Les juges d’appel n’ont partant pas violé les dispositions visées au moyen.

Il s’ensuit que le moyen n’est pas fondé.

Sur le deuxième moyen de cassation Enoncé du moyen « tiré de la violation, sinon de la mauvaise application, sinon de la fausse interprétation de l'article 594 du Nouveau Code de procédure civile qui dispose que:

auraient droit de former tierce opposition. » en ce que le Tribunal d'arrondissement a, dans son dispositif, dit que l'obligation de remettre en état la servitude, imposée à Z) avait été transmise à F) par l'effet de la donation du 11 février 2019, alors que l'article 594 du Nouveau Code de procédure civile prévoit qu'aucune intervention ne sera reçue en instance d'appel, si ce n'est de la part de ceux qui auraient le droit de former tierce opposition. Il est admis que sur base de ce texte, l'intervention forcée dirigée contre une personne qui n'était pas partie en première instance ne peut excéder une simple mesure conservatoire. En faisant peser, sur les épaules de F) l'obligation de remettre en état la servitude, le Tribunal d'arrondissement a manifestement violé la prédite disposition. ».

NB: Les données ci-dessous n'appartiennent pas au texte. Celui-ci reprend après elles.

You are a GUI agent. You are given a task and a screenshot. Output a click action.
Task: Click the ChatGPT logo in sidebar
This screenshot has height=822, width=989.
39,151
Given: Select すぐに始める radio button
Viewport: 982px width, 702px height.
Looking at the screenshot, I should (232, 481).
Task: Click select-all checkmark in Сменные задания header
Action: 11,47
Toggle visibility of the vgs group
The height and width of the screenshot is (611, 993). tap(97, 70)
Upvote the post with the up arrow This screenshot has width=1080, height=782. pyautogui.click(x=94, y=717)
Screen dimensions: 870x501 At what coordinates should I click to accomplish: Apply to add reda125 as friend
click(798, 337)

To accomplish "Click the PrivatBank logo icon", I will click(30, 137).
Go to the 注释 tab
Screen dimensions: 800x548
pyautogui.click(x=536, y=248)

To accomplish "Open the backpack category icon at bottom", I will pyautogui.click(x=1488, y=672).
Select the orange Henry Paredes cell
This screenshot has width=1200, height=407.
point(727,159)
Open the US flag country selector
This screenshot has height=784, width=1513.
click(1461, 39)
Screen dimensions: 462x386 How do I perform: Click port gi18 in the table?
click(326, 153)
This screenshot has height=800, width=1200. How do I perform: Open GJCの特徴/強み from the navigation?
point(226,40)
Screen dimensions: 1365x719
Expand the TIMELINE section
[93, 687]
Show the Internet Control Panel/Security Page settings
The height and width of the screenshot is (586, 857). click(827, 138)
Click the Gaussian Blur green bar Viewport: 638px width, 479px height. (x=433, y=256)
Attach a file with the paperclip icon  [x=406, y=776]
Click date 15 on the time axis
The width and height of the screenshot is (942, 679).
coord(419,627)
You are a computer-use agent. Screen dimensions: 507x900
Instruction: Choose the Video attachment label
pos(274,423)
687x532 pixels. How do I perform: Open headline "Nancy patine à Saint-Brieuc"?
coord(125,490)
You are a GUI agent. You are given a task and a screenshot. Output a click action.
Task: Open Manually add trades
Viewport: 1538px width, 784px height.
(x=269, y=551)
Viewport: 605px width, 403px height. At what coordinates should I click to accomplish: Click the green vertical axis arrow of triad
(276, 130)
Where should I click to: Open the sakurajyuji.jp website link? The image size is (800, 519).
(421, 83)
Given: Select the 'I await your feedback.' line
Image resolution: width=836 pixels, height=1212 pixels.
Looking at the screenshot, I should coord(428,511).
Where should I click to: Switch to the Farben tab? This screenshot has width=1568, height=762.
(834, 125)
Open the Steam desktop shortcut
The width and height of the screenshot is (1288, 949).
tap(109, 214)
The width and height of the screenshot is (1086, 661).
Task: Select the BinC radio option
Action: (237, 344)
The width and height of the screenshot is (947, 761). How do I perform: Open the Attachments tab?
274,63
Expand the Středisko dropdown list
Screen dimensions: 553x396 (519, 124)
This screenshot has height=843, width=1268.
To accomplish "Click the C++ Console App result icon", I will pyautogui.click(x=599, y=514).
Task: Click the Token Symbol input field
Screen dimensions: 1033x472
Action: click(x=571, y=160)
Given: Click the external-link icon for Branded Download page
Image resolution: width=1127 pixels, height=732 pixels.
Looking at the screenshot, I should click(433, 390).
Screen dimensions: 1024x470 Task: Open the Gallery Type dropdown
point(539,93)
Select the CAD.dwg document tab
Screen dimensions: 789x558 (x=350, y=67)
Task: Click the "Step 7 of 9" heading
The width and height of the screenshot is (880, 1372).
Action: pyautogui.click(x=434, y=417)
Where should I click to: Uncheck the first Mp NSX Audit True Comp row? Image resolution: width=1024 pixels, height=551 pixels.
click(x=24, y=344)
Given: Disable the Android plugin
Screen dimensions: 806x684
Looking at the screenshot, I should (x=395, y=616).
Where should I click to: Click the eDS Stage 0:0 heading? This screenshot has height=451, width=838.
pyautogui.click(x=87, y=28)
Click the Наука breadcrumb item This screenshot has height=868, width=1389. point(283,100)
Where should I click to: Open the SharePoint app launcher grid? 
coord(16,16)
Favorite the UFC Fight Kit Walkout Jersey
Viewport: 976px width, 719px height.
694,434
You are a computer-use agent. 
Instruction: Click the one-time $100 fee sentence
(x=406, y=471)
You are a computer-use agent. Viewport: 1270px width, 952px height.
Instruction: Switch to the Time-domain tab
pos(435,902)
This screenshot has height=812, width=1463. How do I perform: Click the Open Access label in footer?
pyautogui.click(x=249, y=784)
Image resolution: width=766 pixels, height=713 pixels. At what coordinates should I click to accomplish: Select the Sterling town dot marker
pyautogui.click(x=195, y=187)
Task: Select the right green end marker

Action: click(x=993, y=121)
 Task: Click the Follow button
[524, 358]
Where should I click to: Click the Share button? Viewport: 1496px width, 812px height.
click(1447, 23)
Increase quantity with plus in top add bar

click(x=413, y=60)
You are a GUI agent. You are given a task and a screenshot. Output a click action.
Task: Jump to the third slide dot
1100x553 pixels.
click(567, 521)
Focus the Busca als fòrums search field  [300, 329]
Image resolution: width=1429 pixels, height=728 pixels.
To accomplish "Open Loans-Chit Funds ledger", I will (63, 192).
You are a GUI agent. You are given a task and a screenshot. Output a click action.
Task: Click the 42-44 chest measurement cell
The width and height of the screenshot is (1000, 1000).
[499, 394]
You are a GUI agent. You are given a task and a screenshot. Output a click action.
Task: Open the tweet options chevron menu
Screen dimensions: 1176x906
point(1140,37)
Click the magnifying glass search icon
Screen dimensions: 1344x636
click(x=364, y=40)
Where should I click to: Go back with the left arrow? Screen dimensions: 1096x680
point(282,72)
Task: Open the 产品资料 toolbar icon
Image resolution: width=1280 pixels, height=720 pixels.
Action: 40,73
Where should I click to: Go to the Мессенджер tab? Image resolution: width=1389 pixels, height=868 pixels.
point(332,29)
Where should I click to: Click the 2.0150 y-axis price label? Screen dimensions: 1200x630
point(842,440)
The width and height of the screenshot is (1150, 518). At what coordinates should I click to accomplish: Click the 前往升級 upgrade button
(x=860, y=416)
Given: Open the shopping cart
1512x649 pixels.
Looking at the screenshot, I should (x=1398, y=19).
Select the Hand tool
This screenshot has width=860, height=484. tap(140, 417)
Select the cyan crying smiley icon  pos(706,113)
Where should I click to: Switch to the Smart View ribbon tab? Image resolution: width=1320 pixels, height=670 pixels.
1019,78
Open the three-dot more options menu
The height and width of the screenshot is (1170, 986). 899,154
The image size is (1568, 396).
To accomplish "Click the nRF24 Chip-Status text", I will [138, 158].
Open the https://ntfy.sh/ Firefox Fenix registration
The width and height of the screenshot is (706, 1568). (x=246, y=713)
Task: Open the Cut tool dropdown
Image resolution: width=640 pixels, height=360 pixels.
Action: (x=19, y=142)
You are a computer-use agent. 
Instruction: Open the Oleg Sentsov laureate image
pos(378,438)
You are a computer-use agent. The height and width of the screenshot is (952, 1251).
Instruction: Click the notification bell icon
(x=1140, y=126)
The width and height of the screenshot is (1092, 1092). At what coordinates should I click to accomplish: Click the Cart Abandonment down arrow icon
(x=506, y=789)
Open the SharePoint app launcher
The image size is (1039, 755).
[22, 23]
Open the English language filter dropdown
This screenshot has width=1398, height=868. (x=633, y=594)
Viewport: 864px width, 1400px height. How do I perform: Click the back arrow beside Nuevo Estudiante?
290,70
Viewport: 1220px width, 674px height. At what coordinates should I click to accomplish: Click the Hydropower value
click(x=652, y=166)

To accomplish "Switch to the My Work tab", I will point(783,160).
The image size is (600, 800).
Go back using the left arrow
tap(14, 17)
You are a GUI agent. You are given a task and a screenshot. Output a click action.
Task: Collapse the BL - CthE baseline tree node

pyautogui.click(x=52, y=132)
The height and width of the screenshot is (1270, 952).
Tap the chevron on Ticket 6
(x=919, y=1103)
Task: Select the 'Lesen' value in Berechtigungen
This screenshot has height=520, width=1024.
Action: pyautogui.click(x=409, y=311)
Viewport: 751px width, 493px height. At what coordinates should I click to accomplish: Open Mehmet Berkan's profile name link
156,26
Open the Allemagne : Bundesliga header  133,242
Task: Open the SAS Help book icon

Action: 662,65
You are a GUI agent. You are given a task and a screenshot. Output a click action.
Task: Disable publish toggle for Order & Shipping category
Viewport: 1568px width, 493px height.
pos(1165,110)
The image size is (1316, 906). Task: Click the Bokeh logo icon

Réponse de la Cour Il ressort de la discussion du moyen que le demandeur en cassation fait grief aux juges d’appel de l’avoir condamné à remettre en état la servitude de passage.

Le moyen procède d’une lecture erronée du jugement en ce que les juges d’appel se sont limités à déclarer le jugement commun à F) sans prononcer à son égard une condamnation à exécuter des travaux de remise en état de la servitude.

Il s’ensuit que le moyen manque en fait.

Sur le troisième moyen de cassation Enoncé du moyen « tiré de la violation de l'article 89 de la Constitution, de l'article 249 du Nouveau Code de procédure civile ensemble l'article 587 du Nouveau Code de procédure civile, en ce que le Tribunal d'arrondissement a omis de répondre aux conclusions de F), alors que F) a indiqué, dans ses conclusions, que pour le cas où l'assignation en déclaration de jugement commun ne serait pas déclarée irrecevable, qu'il se ralliait entièrement à l'acte d'appel signifié au nom de Z) et des conclusions subséquentes émanant de Maître Tom FELGEN. ».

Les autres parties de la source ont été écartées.